::: Available records

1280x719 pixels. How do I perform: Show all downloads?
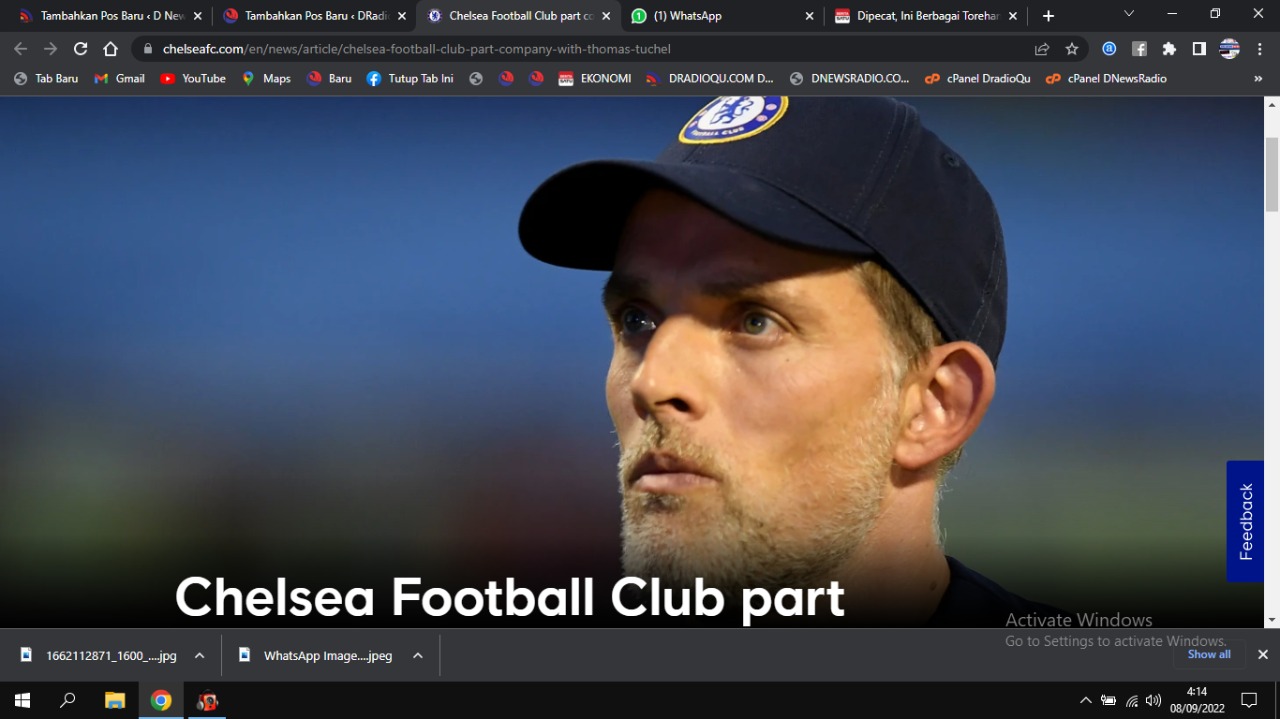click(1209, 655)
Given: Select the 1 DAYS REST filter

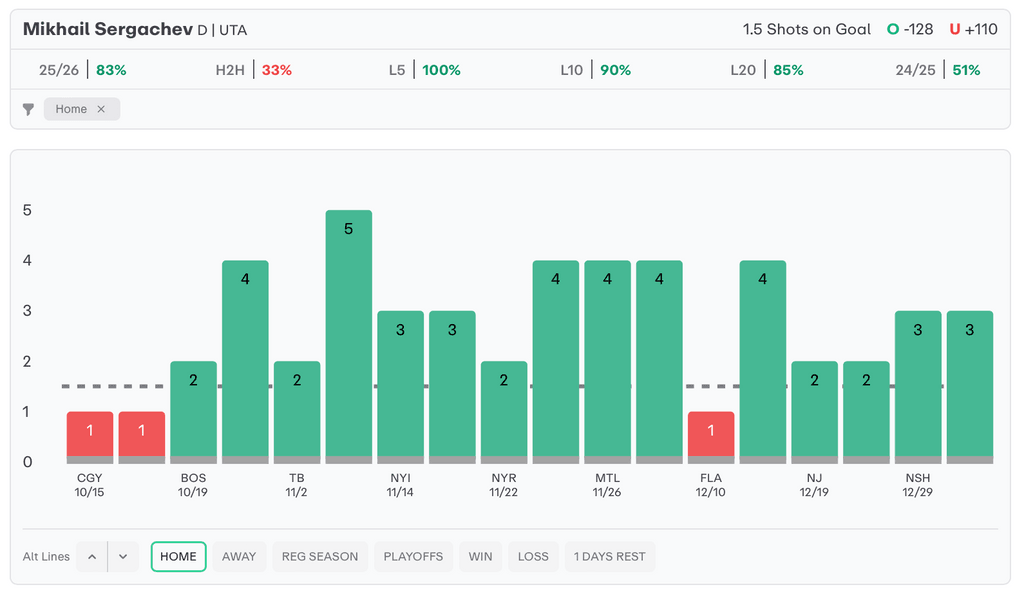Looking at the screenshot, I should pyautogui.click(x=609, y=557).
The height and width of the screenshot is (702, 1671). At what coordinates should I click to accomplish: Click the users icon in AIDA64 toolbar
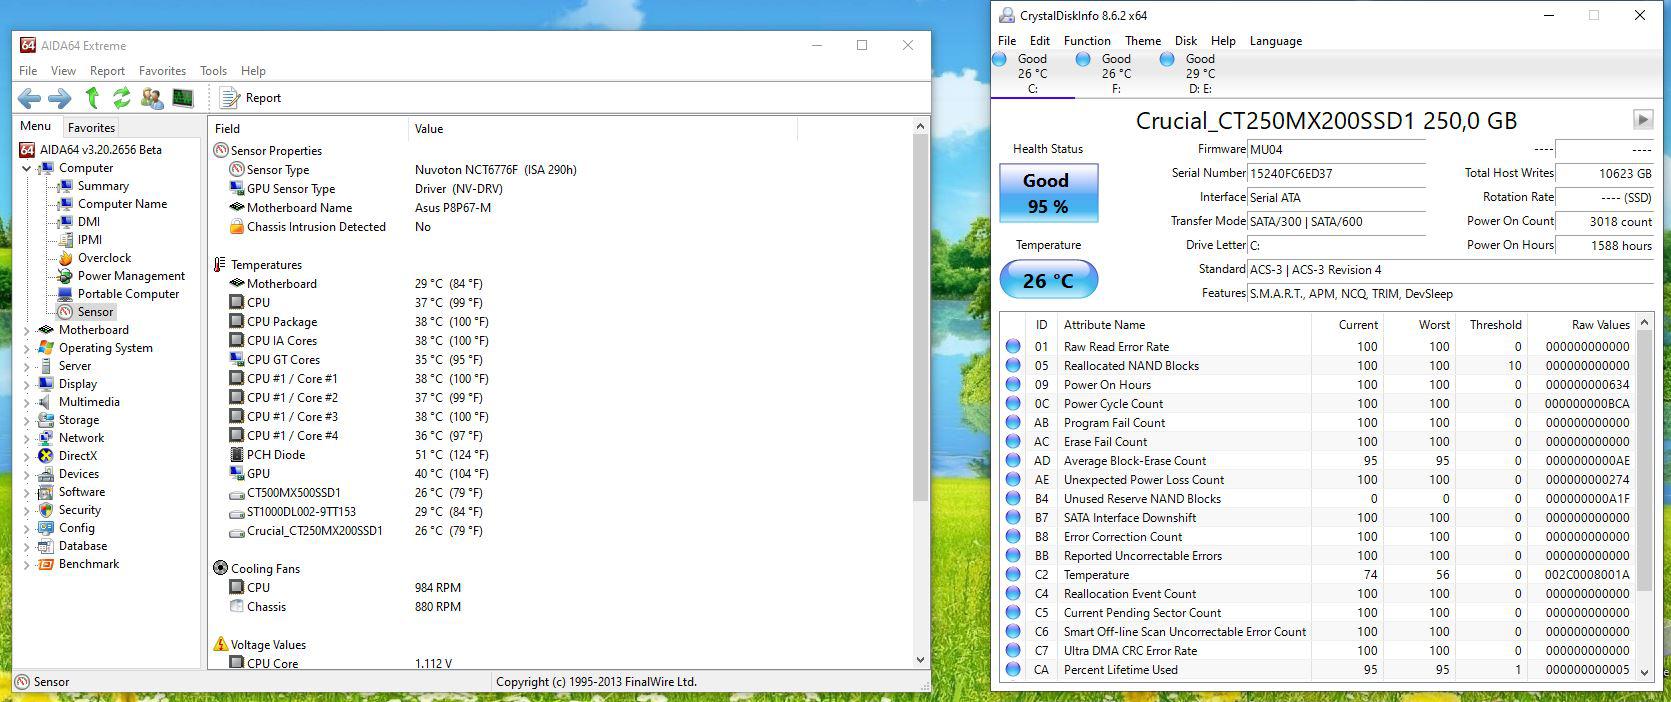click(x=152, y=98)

::::::
::: Available records

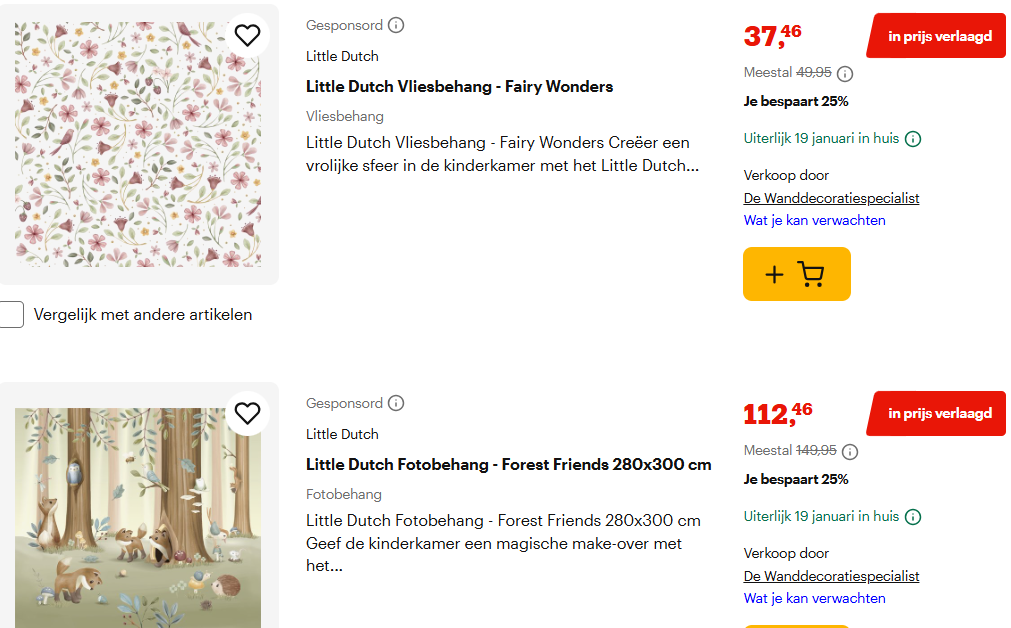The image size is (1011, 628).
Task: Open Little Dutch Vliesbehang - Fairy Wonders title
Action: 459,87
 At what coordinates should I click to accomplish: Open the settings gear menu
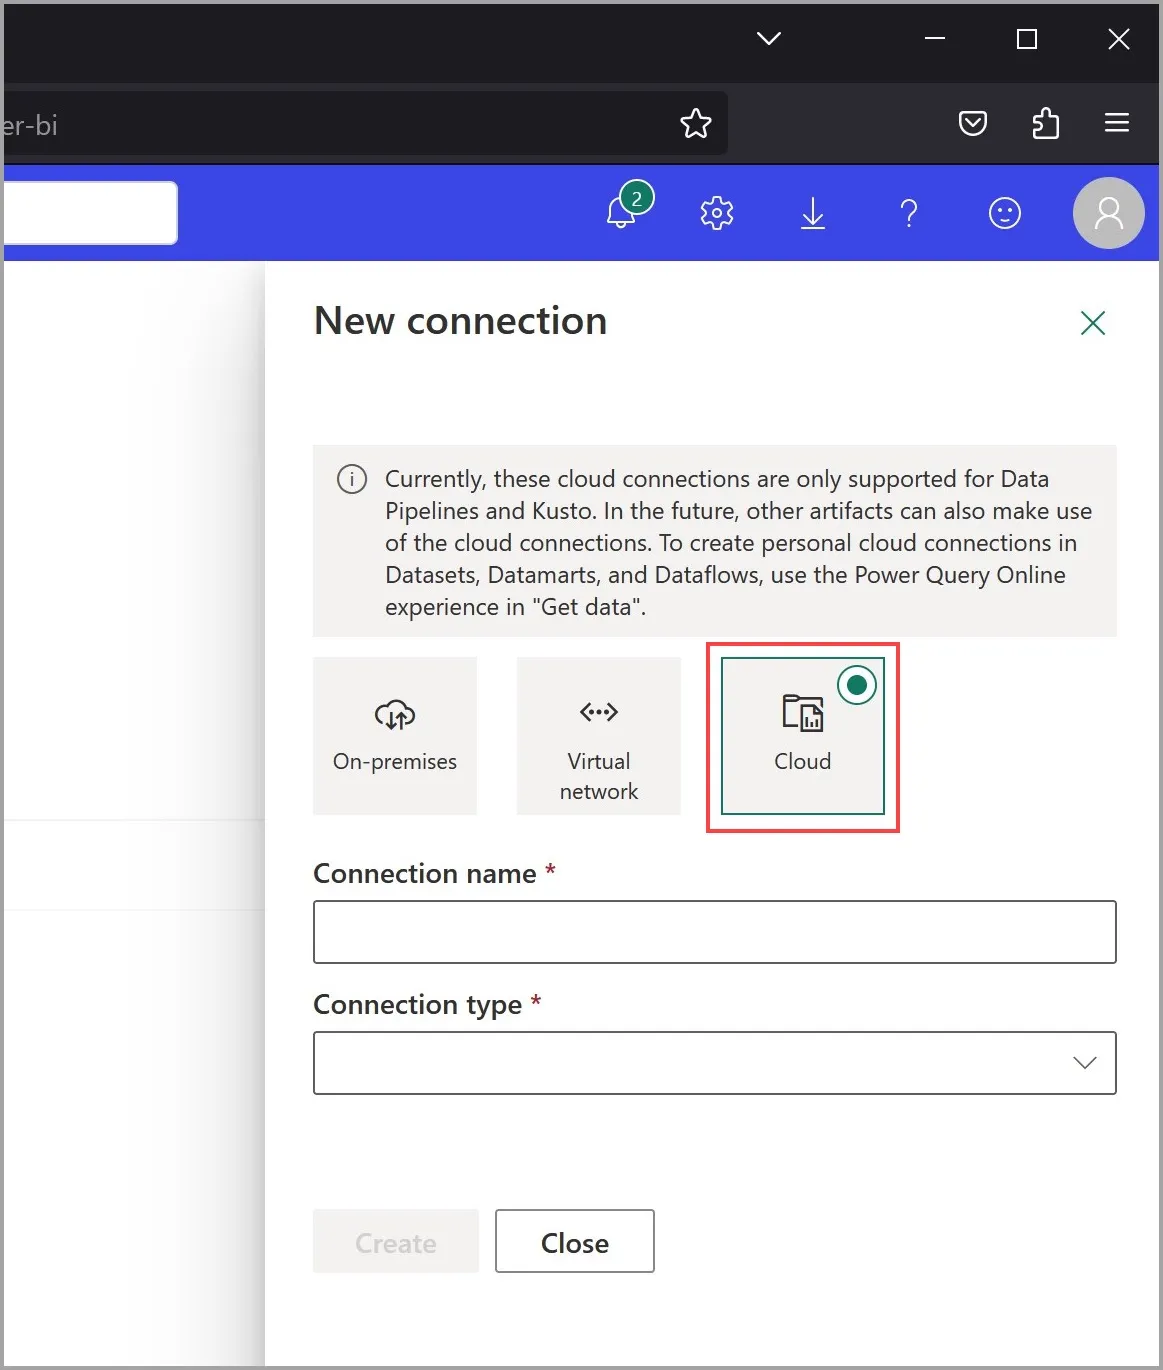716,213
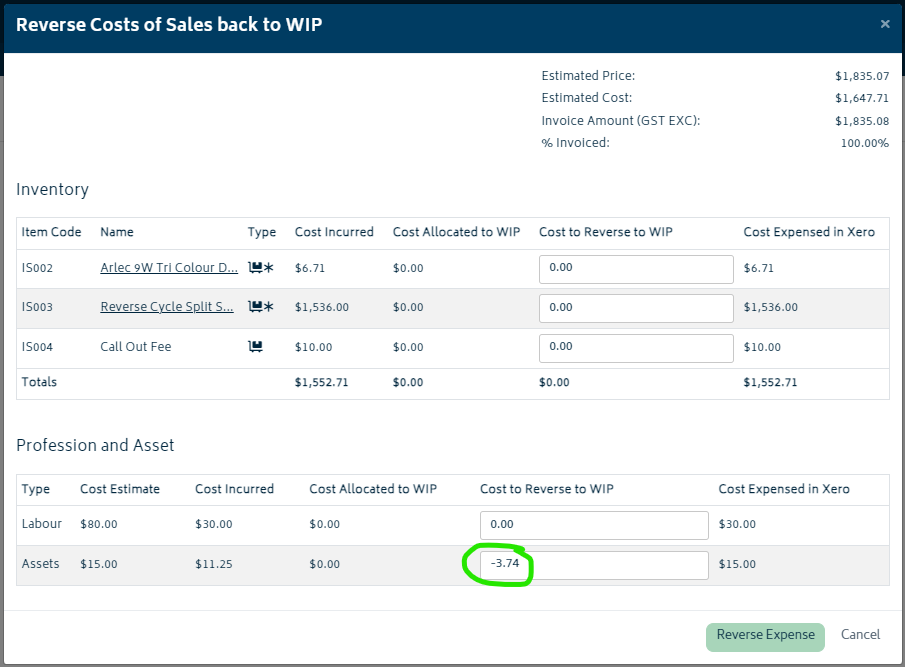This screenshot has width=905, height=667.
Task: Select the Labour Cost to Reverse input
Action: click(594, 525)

::::::
::: Available records

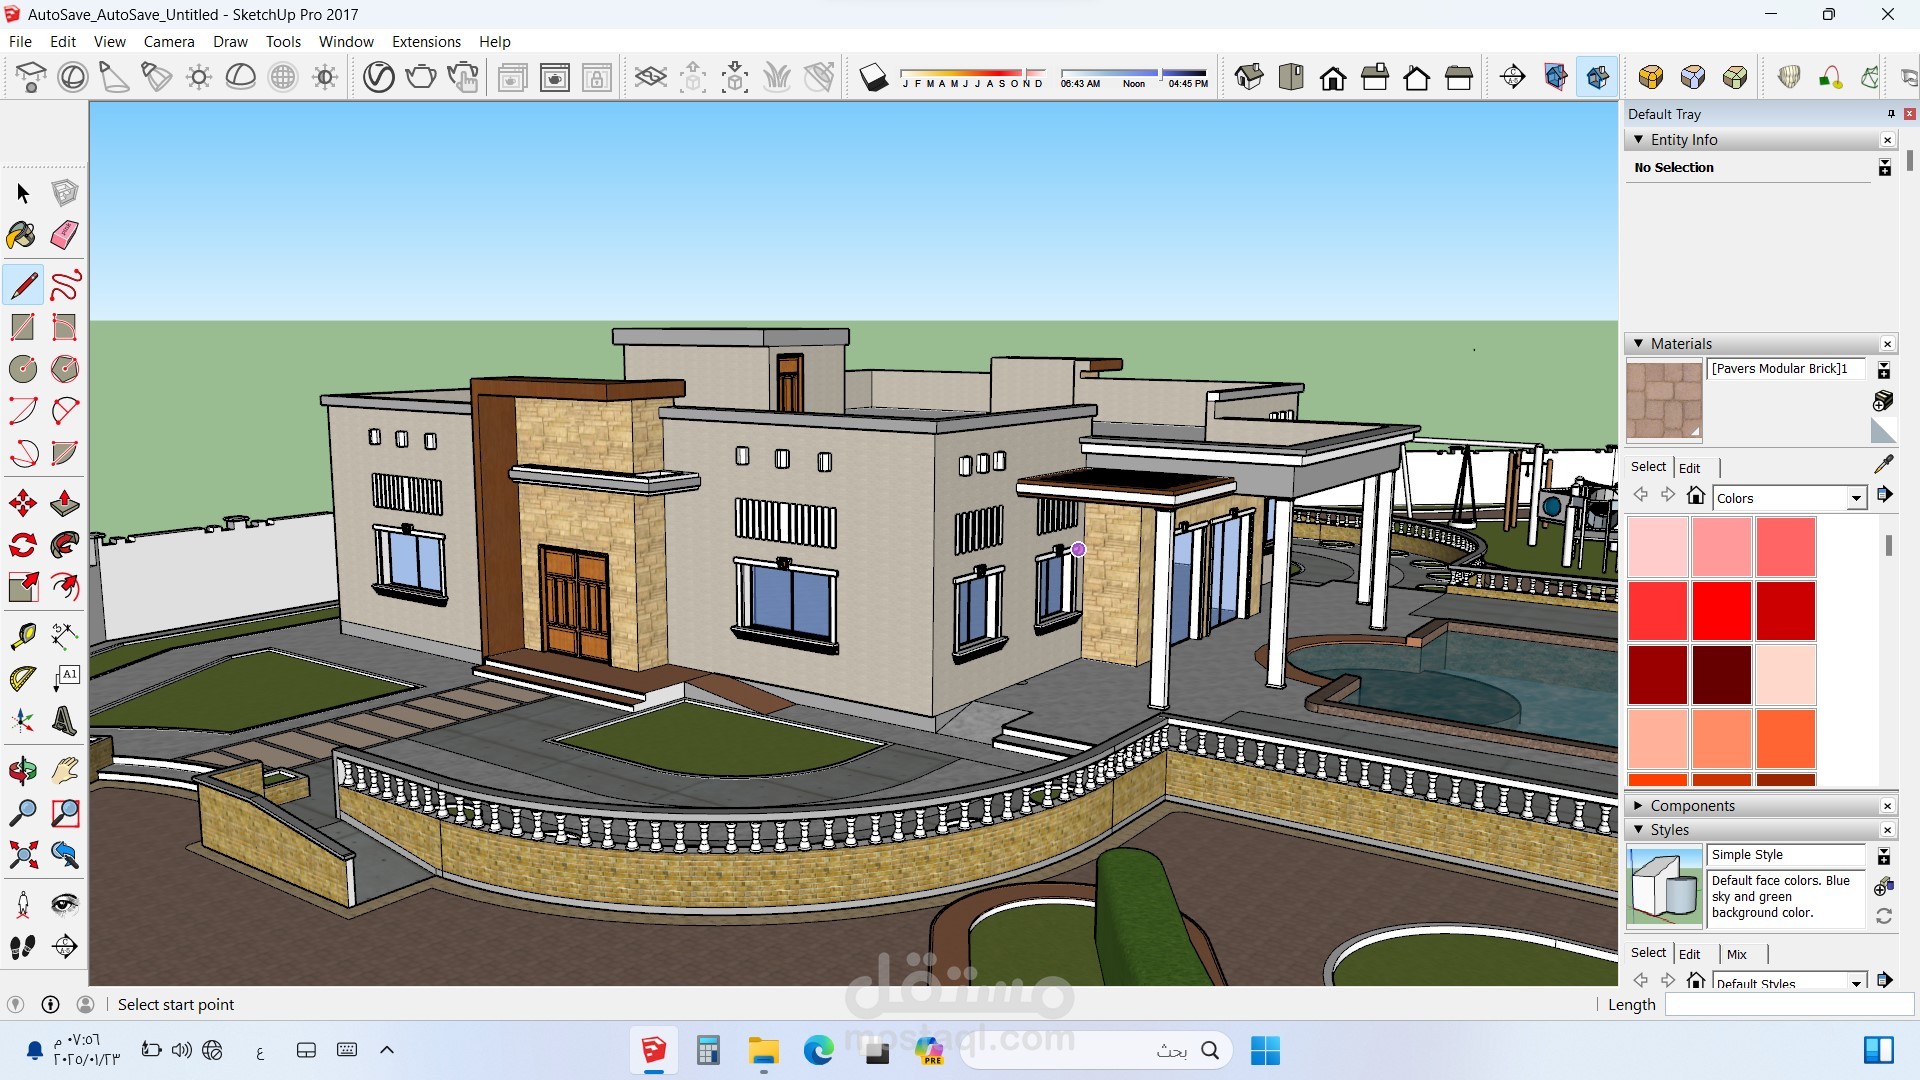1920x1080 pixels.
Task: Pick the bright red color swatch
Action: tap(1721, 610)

::::::

» **Instruction**
Reproduce the data word for word, from the line containing "1280x719 pixels. How" through the line containing "click(x=152, y=98)", including both of those lines. Leave the pictures out of your answer.

» **Result for this exercise**
1280x719 pixels. How do I perform: Show all downloads?
click(1209, 655)
Given: Select the 1 DAYS REST filter

Looking at the screenshot, I should pyautogui.click(x=609, y=557).
The height and width of the screenshot is (702, 1671). At what coordinates should I click to accomplish: Click the users icon in AIDA64 toolbar
click(x=152, y=98)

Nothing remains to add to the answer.